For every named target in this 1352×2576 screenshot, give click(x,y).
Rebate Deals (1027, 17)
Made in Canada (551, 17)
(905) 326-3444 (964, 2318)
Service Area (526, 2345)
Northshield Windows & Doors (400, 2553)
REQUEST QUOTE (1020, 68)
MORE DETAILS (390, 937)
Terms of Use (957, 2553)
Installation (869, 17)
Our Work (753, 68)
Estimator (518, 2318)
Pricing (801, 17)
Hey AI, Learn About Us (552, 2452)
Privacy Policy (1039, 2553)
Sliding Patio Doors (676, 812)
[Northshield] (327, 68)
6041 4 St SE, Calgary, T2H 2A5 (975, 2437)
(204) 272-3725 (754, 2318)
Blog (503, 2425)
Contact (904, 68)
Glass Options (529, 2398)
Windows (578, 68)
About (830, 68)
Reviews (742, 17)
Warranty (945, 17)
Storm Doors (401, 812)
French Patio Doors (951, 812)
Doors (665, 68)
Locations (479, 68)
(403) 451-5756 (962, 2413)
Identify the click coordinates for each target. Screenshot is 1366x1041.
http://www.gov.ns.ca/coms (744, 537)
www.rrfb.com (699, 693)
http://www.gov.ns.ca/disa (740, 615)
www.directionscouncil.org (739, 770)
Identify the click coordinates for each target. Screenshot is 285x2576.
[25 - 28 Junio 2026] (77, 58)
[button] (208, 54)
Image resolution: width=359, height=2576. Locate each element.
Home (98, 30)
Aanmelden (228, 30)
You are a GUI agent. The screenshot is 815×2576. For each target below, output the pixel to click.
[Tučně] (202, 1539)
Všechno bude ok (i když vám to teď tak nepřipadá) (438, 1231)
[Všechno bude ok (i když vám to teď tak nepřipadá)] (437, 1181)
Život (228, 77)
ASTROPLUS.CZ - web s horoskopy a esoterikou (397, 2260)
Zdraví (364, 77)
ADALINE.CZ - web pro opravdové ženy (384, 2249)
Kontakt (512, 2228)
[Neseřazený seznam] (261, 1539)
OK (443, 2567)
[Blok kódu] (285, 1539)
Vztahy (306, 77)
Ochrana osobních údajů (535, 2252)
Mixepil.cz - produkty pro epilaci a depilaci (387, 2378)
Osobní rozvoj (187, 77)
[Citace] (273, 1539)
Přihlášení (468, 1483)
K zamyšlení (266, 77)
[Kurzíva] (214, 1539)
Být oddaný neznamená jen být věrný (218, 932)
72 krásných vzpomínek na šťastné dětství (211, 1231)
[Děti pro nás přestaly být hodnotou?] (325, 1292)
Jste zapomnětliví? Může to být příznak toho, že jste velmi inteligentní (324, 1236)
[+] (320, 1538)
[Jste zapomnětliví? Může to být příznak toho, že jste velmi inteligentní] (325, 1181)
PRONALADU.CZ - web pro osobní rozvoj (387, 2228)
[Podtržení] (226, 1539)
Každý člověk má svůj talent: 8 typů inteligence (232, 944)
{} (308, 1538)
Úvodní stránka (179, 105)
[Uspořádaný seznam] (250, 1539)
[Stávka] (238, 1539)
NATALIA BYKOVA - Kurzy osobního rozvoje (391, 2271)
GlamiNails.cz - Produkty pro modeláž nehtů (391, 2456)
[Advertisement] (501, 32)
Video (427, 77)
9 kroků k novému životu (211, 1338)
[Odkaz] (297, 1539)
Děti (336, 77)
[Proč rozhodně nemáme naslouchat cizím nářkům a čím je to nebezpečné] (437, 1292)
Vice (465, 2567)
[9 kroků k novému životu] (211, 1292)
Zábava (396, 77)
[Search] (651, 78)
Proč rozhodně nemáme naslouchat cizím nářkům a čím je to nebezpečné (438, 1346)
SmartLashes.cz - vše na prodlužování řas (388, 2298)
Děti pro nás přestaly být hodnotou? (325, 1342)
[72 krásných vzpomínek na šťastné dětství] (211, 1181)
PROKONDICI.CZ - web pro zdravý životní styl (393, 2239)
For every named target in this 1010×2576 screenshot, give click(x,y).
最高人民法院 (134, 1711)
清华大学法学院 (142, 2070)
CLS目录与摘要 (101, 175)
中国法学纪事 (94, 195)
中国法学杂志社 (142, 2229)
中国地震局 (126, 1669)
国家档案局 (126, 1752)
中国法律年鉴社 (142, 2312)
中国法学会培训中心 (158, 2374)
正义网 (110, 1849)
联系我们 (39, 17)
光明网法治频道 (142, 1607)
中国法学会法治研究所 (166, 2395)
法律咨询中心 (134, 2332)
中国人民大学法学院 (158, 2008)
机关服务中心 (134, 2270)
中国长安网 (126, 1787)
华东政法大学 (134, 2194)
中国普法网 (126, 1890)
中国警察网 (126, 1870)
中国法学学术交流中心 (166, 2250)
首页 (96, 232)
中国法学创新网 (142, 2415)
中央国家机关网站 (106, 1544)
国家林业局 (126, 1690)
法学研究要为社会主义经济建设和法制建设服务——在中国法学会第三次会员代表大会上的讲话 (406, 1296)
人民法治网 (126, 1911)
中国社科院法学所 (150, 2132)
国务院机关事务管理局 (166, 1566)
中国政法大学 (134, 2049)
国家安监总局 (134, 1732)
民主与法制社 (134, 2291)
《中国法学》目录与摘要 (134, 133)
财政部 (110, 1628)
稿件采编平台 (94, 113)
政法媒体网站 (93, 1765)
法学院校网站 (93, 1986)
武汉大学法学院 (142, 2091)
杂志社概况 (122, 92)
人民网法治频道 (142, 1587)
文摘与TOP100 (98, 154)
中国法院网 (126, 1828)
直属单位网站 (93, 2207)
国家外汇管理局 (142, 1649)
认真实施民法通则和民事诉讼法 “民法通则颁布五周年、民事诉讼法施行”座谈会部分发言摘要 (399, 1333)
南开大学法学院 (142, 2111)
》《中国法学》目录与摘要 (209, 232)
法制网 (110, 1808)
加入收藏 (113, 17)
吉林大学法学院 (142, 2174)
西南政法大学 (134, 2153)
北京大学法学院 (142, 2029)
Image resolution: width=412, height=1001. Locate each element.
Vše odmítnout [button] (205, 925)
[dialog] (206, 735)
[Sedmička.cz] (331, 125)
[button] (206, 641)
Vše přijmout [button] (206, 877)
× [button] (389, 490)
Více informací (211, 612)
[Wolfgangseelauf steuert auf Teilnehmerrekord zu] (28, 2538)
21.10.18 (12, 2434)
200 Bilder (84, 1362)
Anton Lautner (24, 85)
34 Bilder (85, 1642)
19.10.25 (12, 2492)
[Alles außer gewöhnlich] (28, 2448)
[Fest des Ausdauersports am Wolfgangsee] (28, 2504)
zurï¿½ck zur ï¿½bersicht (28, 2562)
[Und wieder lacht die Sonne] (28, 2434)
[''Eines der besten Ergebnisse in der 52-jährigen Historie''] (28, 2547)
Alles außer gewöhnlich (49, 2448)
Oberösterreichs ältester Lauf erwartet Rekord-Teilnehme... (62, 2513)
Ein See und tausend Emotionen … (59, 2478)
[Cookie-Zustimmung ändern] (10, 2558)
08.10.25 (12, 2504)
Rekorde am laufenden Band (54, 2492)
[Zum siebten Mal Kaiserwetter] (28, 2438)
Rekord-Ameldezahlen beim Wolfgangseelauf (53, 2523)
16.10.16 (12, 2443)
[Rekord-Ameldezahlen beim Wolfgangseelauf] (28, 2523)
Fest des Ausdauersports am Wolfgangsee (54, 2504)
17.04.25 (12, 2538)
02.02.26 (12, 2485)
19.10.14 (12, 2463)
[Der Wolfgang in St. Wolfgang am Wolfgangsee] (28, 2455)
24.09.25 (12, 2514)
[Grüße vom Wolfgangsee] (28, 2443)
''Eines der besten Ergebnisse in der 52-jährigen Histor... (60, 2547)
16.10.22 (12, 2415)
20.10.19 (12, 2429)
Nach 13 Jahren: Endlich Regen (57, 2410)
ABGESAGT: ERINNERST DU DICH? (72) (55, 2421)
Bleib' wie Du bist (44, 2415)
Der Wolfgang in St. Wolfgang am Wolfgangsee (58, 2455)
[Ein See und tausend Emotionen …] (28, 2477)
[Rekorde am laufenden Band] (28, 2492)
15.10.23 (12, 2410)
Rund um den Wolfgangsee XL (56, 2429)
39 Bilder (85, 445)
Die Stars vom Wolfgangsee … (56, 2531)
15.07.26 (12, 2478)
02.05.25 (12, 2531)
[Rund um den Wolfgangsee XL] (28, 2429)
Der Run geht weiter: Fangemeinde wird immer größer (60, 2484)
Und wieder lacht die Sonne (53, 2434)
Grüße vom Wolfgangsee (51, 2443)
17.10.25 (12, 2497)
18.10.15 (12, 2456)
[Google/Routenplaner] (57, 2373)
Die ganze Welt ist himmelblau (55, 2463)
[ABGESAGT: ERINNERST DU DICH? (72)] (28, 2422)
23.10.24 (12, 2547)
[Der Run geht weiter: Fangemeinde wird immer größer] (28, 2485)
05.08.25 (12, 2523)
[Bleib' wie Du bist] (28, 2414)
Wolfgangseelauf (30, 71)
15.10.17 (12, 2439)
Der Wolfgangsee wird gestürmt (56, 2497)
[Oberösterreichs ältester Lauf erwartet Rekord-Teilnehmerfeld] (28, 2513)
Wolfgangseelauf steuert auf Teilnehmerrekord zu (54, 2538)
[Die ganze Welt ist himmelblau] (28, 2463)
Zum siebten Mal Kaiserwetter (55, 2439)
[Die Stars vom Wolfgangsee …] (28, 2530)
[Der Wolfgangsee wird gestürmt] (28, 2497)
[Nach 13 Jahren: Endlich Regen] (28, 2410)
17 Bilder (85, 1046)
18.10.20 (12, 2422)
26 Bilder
__________
The string "jährigen" shows up in some lines of the listing. Copy each such line.

**Written response:**
[''Eines der besten Ergebnisse in der 52-jährigen Historie''] (28, 2547)
''Eines der besten Ergebnisse in der 52-jährigen Histor... (60, 2547)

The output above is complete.